TEXTO DEL EJERCICIO →

★ ★ ★ ★ ★ ★ ★

Imagina que caminas por un sendero al atardecer. La luz es tenue y las sombras se alargan. De repente, ves una serpiente enrollada justo delante de tus pies. Tu corazón se acelera, el miedo te paraliza y tu mente comienza a imaginar el veneno, el ataque, el final. Todo tu cuerpo se prepara para la supervivencia.
Pero entonces, alguien enciende una linterna o la luna sale de entre las nubes. Te acercas con cautela y descubres, con alivio, que no era una serpiente. Era simplemente una vieja cuerda de cáñamo que alguien había dejado allí.
En ese instante, ¿qué ha pasado con la serpiente? Ha desaparecido. Pero lo más interesante es darte cuenta de que nunca existió. Lo que sufriste fue real, el sudor frío fue real, pero su causa era una ilusión, una proyección de tu mente en la penumbra de la ignorancia.

Esta antigua analogía, presente en textos clásicos como el Vivekachudamani, no habla solo de serpientes y cuerdas. Habla de nuestra vida. Pasamos gran parte de nuestros días reaccionando ante "serpientes" que nuestra mente ha proyectado sobre "cuerdas" neutras.
Una mirada ambigua de un compañero de trabajo se convierte en la serpiente del rechazo. Un retraso en una respuesta se transforma en la serpiente del abandono. Una molestia física leve se convierte en la serpiente de la enfermedad grave. Vivimos atacando o huyendo de amenazas que solo existen en la penumbra de nuestra propia subjetividad.
La práctica espiritual, en esencia, no consiste en luchar contra las serpientes. Si intentas matar a una serpiente que es en realidad una cuerda, solo conseguirás romper la cuerda y cansarte inútilmente. La práctica consiste en encender la luz.
Esa luz se llama discernimiento. Es la capacidad de detenernos, respirar y observar la realidad tal como es, antes de dejar que nuestra narrativa interna tome el control. Cuando miramos con atención plena, vemos que muchas de nuestras preocupaciones son solo "cuerdas": situaciones simples que hemos complicado con nuestros miedos.
No se trata de negar que hay peligros reales en la vida, sino de dejar de añadir sufrimiento innecesario a través de la imaginación desbocada. Al reconocer la cuerda como cuerda, el miedo se disuelve instantáneamente. No necesitas esforzarte para que el miedo se vaya; se va solo cuando llega la comprensión.
Quizás hoy, en medio de tu jornada, puedas preguntarte: ¿Estoy viendo una serpiente o es solo una cuerda?. A veces, solo hace falta un poco más de luz para recuperar la paz.

★ ★ ★ ★ ★ ★ ★

ENTRADAS PROPORCIONADAS →

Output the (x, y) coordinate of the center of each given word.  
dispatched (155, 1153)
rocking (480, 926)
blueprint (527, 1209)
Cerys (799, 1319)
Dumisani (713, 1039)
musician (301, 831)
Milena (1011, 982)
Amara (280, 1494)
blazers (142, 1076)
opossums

★ ★ ★ ★ ★ ★ ★

EL PROBLEMA → ¿Cómo queda el texto sobre la serpiente y la cuerda entre "Esta antigua analogía, presente" y "encender la luz.", ambos incluidos, si se cambia "compañero de trabajo" por "jefe"?

SOLUCIÓN ESCRITA →
Esta antigua analogía, presente en textos clásicos como el Vivekachudamani, no habla solo de serpientes y cuerdas. Habla de nuestra vida. Pasamos gran parte de nuestros días reaccionando ante "serpientes" que nuestra mente ha proyectado sobre "cuerdas" neutras.
Una mirada ambigua de un jefe se convierte en la serpiente del rechazo. Un retraso en una respuesta se transforma en la serpiente del abandono. Una molestia física leve se convierte en la serpiente de la enfermedad grave. Vivimos atacando o huyendo de amenazas que solo existen en la penumbra de nuestra propia subjetividad.
La práctica espiritual, en esencia, no consiste en luchar contra las serpientes. Si intentas matar a una serpiente que es en realidad una cuerda, solo conseguirás romper la cuerda y cansarte inútilmente. La práctica consiste en encender la luz.